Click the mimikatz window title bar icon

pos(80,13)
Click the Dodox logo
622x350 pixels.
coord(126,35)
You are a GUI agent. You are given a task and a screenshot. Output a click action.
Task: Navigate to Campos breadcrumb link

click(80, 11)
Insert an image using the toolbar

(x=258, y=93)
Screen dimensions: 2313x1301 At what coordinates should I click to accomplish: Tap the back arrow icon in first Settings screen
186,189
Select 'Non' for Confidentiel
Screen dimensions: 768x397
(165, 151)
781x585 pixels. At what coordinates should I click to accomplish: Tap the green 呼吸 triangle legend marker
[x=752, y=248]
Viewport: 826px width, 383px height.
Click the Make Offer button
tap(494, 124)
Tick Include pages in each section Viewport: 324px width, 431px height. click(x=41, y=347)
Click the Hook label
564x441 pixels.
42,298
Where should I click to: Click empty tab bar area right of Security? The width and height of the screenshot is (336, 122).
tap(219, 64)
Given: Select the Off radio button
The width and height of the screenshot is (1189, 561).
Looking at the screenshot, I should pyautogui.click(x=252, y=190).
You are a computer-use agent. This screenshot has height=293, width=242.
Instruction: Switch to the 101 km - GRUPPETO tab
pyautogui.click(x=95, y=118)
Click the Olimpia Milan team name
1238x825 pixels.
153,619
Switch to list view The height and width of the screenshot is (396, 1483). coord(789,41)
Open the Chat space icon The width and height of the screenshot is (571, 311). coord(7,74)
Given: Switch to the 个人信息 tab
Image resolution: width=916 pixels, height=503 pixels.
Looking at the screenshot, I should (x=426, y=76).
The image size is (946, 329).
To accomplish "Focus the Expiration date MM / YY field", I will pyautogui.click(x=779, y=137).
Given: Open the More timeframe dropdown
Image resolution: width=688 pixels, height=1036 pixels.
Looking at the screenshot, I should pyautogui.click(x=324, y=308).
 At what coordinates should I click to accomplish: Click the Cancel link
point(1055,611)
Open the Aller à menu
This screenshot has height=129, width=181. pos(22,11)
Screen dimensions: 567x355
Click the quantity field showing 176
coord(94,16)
══════════════════════════════
**ACTION ITEM**
Without leaving anything out, retype the material exactly.

**RESULT OF THE TASK**
Click the mimikatz window title bar icon

pos(80,13)
Click the Dodox logo
622x350 pixels.
coord(126,35)
You are a GUI agent. You are given a task and a screenshot. Output a click action.
Task: Navigate to Campos breadcrumb link

click(80, 11)
Insert an image using the toolbar

(x=258, y=93)
Screen dimensions: 2313x1301 At what coordinates should I click to accomplish: Tap the back arrow icon in first Settings screen
186,189
Select 'Non' for Confidentiel
Screen dimensions: 768x397
(165, 151)
781x585 pixels. At what coordinates should I click to accomplish: Tap the green 呼吸 triangle legend marker
[x=752, y=248]
Viewport: 826px width, 383px height.
Click the Make Offer button
tap(494, 124)
Tick Include pages in each section Viewport: 324px width, 431px height. click(x=41, y=347)
Click the Hook label
564x441 pixels.
42,298
Where should I click to: Click empty tab bar area right of Security? The width and height of the screenshot is (336, 122).
tap(219, 64)
Given: Select the Off radio button
The width and height of the screenshot is (1189, 561).
Looking at the screenshot, I should pyautogui.click(x=252, y=190).
You are a computer-use agent. This screenshot has height=293, width=242.
Instruction: Switch to the 101 km - GRUPPETO tab
pyautogui.click(x=95, y=118)
Click the Olimpia Milan team name
1238x825 pixels.
153,619
Switch to list view The height and width of the screenshot is (396, 1483). coord(789,41)
Open the Chat space icon The width and height of the screenshot is (571, 311). coord(7,74)
Given: Switch to the 个人信息 tab
Image resolution: width=916 pixels, height=503 pixels.
Looking at the screenshot, I should (x=426, y=76).
The image size is (946, 329).
To accomplish "Focus the Expiration date MM / YY field", I will pyautogui.click(x=779, y=137).
Given: Open the More timeframe dropdown
Image resolution: width=688 pixels, height=1036 pixels.
Looking at the screenshot, I should pyautogui.click(x=324, y=308).
 At what coordinates should I click to accomplish: Click the Cancel link
point(1055,611)
Open the Aller à menu
This screenshot has height=129, width=181. pos(22,11)
Screen dimensions: 567x355
Click the quantity field showing 176
coord(94,16)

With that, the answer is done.